Aba Kumaş, az bükümlü yün malzemeli çözgü ile az bükümlü yün ya da tiftik atkılar kullanılarak bezayağı dokuma örgüsünde dokunan kalın bir kumaştır. Aba kumaş, geniş, kaba bir serjdir. Aba, dokunulduğunda sert bir his bırakır. Dokuma bittikten sonra su ve baskı yardımıyla kumaş ezilerek keçeleştirilmektedir. Keçeye göre daha yumuşak ve dökümlü, vücuda oturduğu için hareketleri kısıtlamayan, sıcak ve rutubet geçirmediği için kışlık ve yazlık olarak kullanılır. Dokumalarda desen yoktur. Aba dokuması, doğal kahverengi yün rengi, doğal siyah yün rengi ve kırmızı renkte ipliklerle dokunmaktadır. Aba dokumasından cepken, salta, yelek, cübbe, şalvar, potur, terlik, mest ve yağmurluk yapılmaktadır.
17. yüzyıldan giyim örnekleri arasında aba cepkenler ve gemici ayakkabıları genellikle modadaki yeniliklerin kaynakları arasında bulunmaktadır.
Örneğin; IV. Sultan Murat döneminde Abaza Mehmet Paşa’nın giyim kuşamı ile İstanbul’da tanınmış olduğu söylenmektedir.
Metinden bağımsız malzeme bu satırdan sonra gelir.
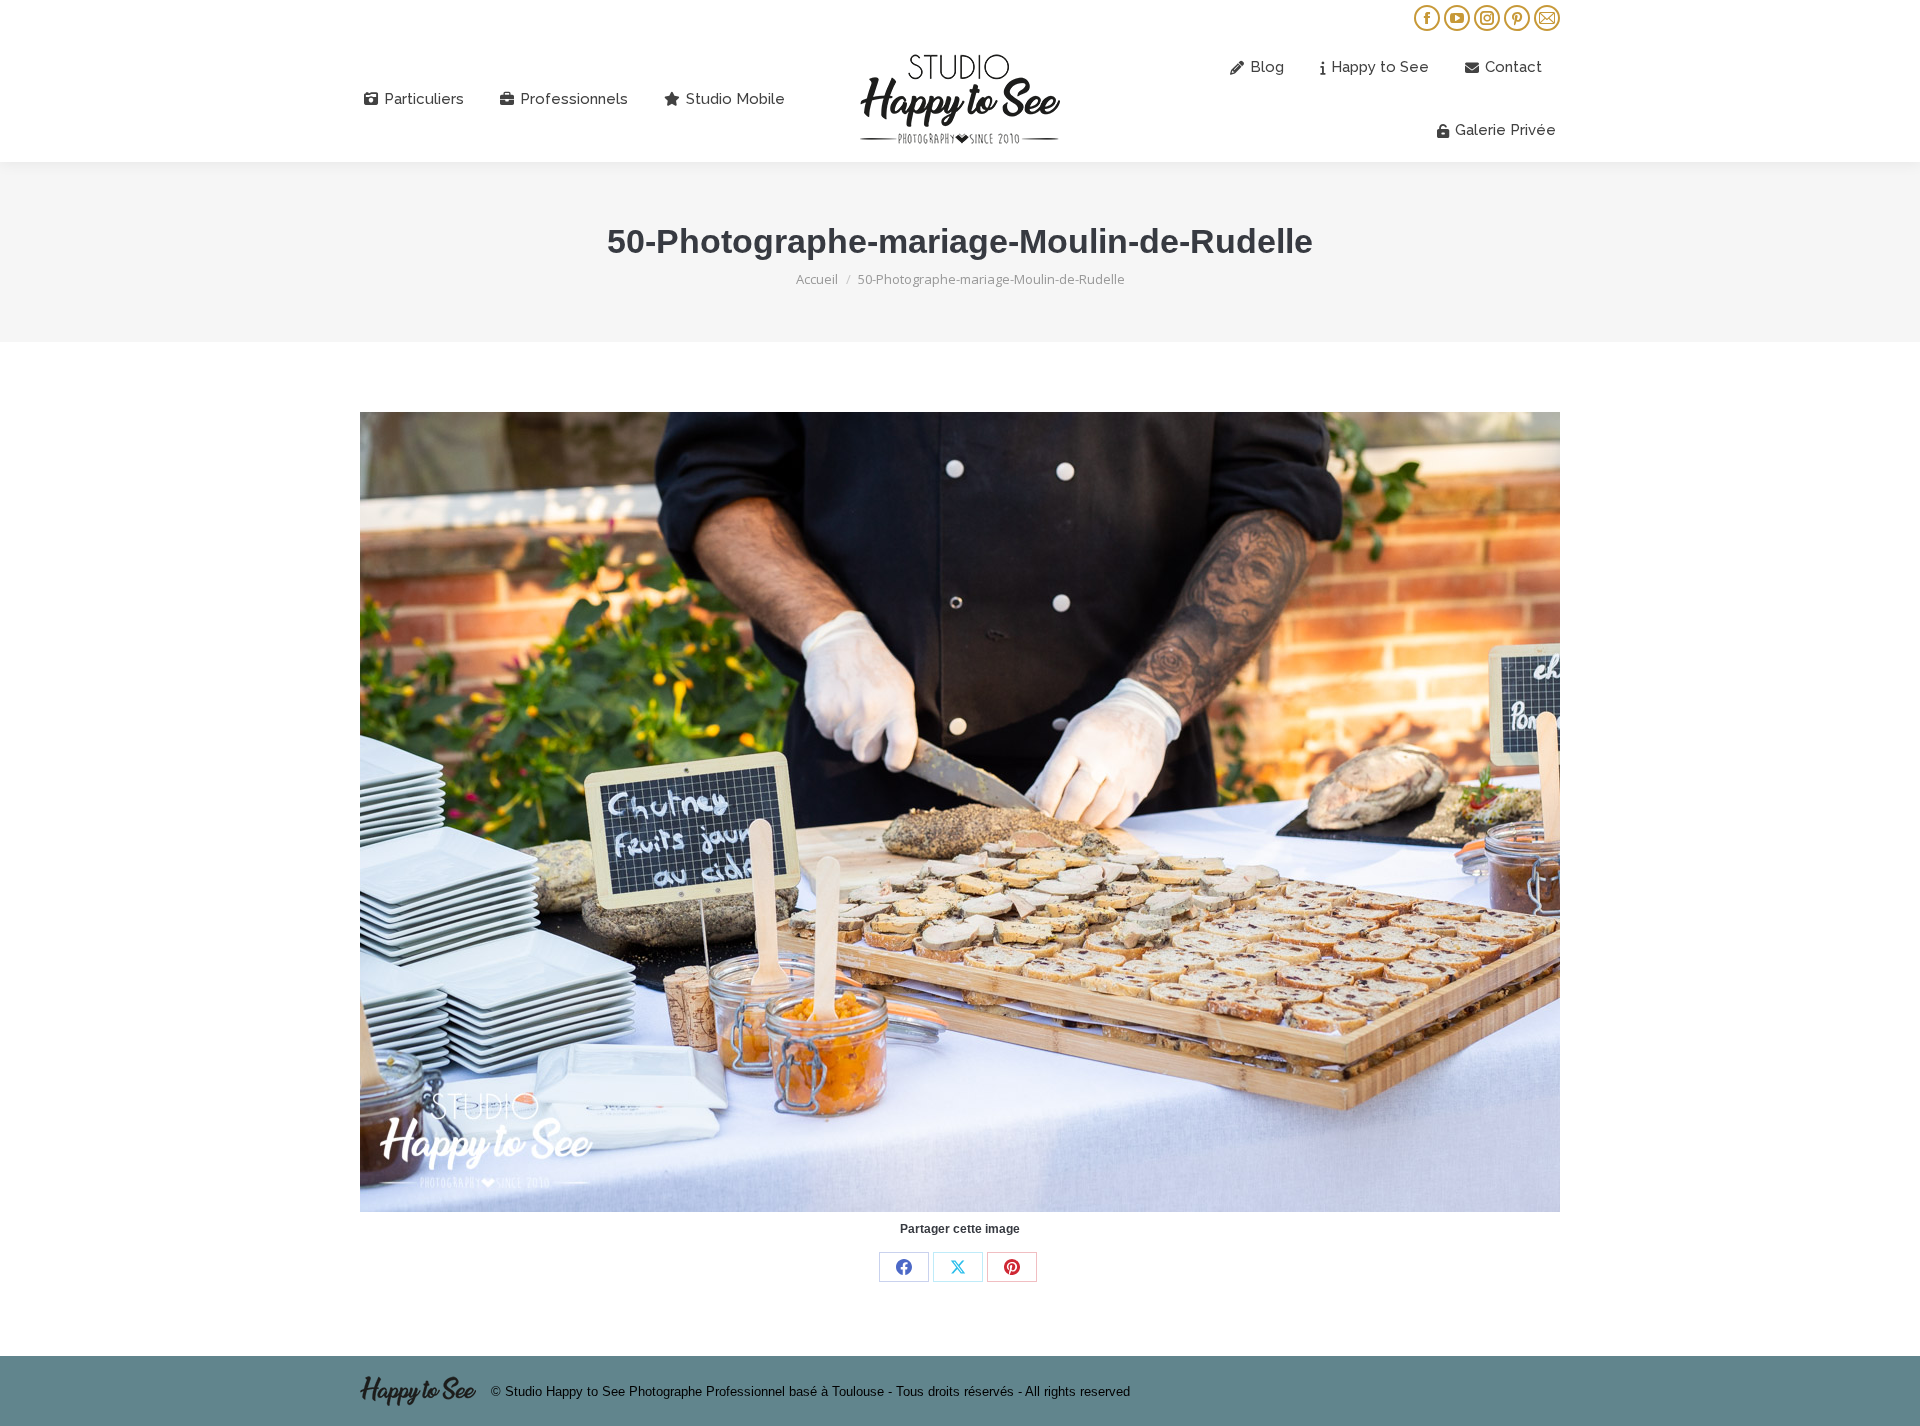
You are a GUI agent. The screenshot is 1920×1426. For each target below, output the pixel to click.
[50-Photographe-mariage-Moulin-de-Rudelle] (960, 812)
Çünkü çok özenli giyindiği anlaşılan bu Paşa’nın giysileri bütün gençler ve Padişah tarafından bile izlenmiştir.
Özellikle aba kumaştan kestirip giydiği cepken, şehirde kısa süre içinde moda olmuş, padişah da aynı cepkeni giyince ‘Abaza kesimi aba cepkenler’ bir anda İstanbul’daki gençlerin üzerinde görülmüştür.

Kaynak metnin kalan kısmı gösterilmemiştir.